In November of 1889, Sisley moved to Moret-sur-Loing, where he lived until his death in 1899. The beauty of this region is well-chronicled:
"It is essentially an Impressionist place with the gentle light of the Ile-de-France, the soft colors and the constantly changing skies of northern France. There are green woods and pastures, curving tree-lined banks of rivers, canals and narrow streams, wide stretches of river where the Loing joins the Seine at St-Mamms, old stone houses, churches and bridges" (V. Couldrey, Alfred Sisley: The English Impressionist, Exeter, 1992, p. 68).
So enchanted was Sisley by the town of Moret that he wrote to his friend Monet on August 31, 1881:
"Moret is just two hours journey from Paris, and has plenty of places to let at six hundred to a thousand francs. There is a market once a week, a pretty church, and beautiful scenery round about. If you were thinking of moving, why not come and see?" (quoted in M. Stevens, Alfred Sisley, London, 1992, p. 184).
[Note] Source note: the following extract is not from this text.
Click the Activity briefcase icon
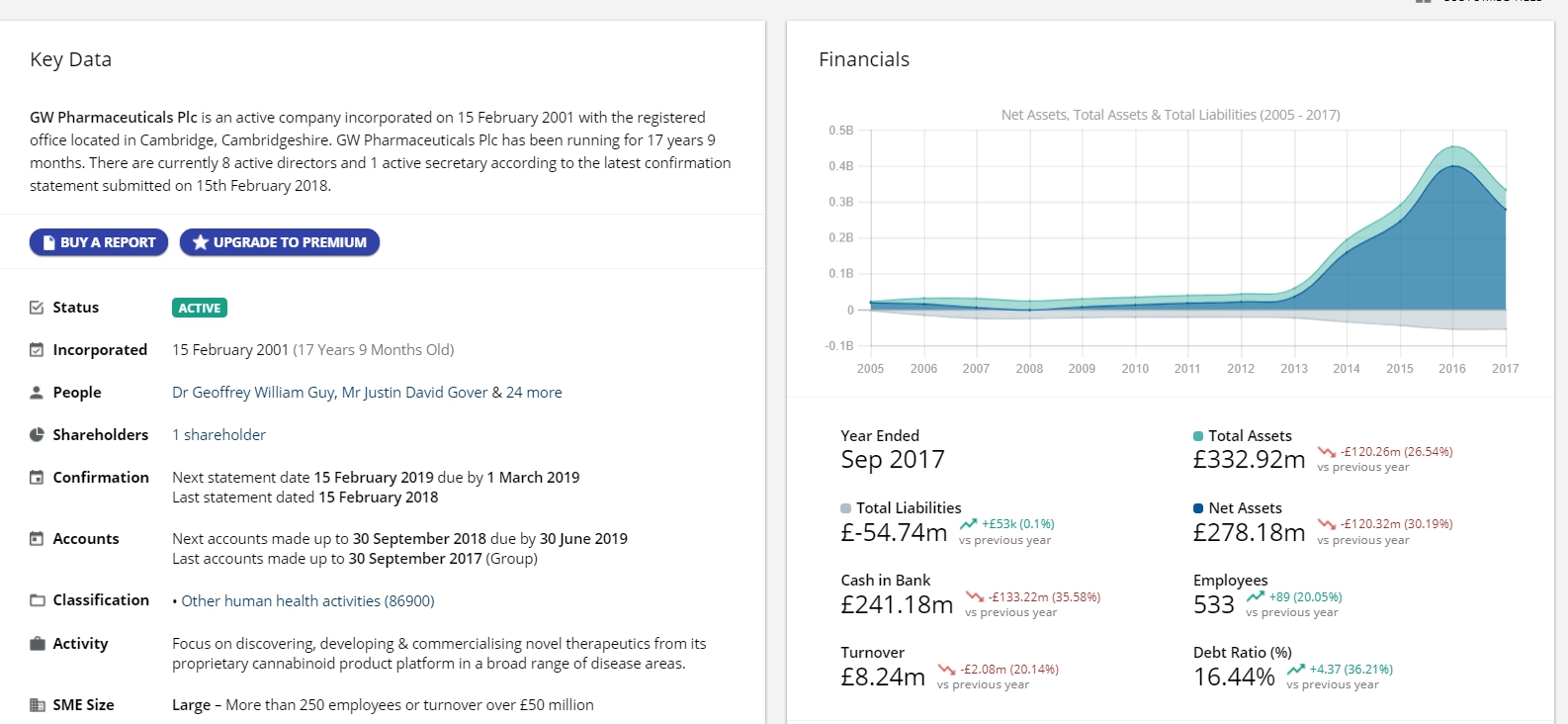This screenshot has width=1568, height=724. coord(37,644)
Like Monet, Sisley would paint the same landscape in a sequence, capturing the changing light conditions at different times of the day and year. In the present work the artist relishes the opportunity to describe the reflections of the trees and houses shimmering across the surface of the water in the clear mid-day light. As ever, the composition is perfectly harmonious, with the expansive sky given prominence, filling half of the canvas and lending the work a bright, airy effect.
As Sisley himself explained:
"I am for diversity of techniques in the same picture. Objects must be rendered so as to indicate their individual textures; in addition, and above all, they must be enveloped in light, as they are in nature" (R. Cogniat, Sisley, Naefels, 1978, p. 85).